Using Behavior Trees for Coordination of Skills in Modular Reconfigurable CPPMs

Aleksandr Sidorenko; Jesko Hermann; Martin Ruskowski
In: 2022 IEEE 27th International Conference on Emerging Technologies and Factory Automation (ETFA). IEEE International Conference on Emerging Technologies and Factory Automation (ETFA), Pages 1-8, IEEE, 2022.

Abstract

A skill-based engineering approach uses the concept of skill to abstract machine-specific functionality with a generic interface and common behavior. A skill is treated as a “control level service” and is used to build service-oriented architectures. Though the question of robust and flexible coordination of skills is still open. Current approaches to skills’ composition result in tightly-coupled control structures.

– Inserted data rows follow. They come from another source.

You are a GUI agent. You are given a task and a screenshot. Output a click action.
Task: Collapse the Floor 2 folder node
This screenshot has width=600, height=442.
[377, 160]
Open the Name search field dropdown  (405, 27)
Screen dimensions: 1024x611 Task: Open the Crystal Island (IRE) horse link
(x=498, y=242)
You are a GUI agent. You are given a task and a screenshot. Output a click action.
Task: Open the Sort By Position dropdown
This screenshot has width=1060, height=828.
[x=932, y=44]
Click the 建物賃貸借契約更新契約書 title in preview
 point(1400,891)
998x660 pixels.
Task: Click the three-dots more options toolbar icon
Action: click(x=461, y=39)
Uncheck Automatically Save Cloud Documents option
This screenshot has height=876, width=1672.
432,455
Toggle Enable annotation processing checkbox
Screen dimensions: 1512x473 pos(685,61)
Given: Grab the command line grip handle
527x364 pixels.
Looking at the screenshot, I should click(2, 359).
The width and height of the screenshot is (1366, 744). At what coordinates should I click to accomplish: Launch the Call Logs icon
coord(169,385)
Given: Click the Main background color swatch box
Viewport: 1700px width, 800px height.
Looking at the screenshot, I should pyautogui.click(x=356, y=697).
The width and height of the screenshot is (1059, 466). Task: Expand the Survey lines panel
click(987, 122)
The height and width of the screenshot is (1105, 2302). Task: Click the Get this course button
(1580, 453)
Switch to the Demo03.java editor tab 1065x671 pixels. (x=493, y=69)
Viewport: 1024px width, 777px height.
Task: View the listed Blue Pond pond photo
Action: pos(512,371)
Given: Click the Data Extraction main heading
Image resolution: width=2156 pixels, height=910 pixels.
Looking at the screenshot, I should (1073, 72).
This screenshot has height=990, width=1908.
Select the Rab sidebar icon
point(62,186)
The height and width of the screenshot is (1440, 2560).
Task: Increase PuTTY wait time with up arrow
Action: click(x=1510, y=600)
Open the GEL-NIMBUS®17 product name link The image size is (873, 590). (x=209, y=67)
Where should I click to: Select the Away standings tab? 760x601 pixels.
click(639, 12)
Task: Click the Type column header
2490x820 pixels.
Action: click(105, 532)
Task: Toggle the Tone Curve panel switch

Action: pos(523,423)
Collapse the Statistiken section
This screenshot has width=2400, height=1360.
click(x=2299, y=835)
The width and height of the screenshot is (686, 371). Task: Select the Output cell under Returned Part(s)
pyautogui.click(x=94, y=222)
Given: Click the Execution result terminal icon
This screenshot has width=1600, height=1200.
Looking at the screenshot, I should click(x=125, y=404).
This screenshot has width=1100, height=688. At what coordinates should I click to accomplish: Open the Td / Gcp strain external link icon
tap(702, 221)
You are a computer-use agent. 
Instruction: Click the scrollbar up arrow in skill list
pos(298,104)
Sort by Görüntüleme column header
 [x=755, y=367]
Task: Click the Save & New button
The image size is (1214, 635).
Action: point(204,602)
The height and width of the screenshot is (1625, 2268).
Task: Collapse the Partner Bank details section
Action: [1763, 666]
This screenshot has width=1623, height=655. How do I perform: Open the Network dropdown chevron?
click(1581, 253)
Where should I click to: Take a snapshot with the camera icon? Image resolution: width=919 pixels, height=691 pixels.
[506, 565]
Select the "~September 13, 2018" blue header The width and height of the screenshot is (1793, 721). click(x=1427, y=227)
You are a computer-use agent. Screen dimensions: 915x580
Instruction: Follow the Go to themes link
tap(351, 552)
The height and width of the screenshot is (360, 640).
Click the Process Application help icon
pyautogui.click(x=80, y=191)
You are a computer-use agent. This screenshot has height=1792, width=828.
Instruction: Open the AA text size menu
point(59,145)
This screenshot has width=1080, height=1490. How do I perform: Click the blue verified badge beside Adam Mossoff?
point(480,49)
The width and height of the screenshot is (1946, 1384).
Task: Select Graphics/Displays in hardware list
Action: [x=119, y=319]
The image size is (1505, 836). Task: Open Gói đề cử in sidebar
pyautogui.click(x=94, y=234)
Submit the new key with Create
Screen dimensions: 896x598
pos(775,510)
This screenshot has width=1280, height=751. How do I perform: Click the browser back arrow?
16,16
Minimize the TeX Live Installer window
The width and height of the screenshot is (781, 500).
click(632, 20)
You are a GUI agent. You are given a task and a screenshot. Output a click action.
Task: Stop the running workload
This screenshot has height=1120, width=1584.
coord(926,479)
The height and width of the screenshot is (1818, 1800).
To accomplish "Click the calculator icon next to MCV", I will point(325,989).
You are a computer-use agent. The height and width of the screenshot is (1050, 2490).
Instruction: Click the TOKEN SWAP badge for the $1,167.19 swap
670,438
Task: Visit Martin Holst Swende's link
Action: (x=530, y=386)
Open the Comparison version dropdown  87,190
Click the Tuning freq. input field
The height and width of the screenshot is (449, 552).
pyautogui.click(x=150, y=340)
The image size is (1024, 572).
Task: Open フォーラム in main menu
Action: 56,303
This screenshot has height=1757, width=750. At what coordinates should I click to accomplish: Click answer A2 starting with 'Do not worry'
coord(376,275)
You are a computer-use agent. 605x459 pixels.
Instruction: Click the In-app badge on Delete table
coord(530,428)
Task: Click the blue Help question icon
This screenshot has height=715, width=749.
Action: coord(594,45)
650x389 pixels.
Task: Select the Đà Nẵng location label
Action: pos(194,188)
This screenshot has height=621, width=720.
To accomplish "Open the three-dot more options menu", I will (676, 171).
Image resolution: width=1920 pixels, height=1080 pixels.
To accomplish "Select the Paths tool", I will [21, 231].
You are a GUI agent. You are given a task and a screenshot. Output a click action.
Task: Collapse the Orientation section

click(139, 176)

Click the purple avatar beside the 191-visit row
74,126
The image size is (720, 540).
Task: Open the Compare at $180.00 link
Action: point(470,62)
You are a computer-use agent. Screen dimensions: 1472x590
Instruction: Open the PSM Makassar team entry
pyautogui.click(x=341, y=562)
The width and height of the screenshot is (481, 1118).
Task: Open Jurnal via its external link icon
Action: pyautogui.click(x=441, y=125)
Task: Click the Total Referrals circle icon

To allow frequent and rapid system’s reconfiguration a framework to flexibly build complex behaviors from reusable components is needed. Behavior Trees (BTs) have proven to be a powerful tool for specifying characters’ behaviors in the gaming industry and recently is getting a lot of attention in the robotics community as well as academia. An approach of using BTs for coordination of industrial skills is proposed in this paper. Combining behavior trees with the existing skill models enhances separation of concerns and modularity of control systems in the factory automation domain. Firstly, we define the requirements for a skills coordination layer and discuss some key properties of BTs that allow to satisfy these requirements. Secondly, we introduce a skill model, which utilizes BTs and has several advantages over the current skill models. Thirdly, we introduce a concept of distributed BTs to effectively distribute functionality over different computational platforms. Finally, we present a small proof of concept example to test feasibility of the proposed approach.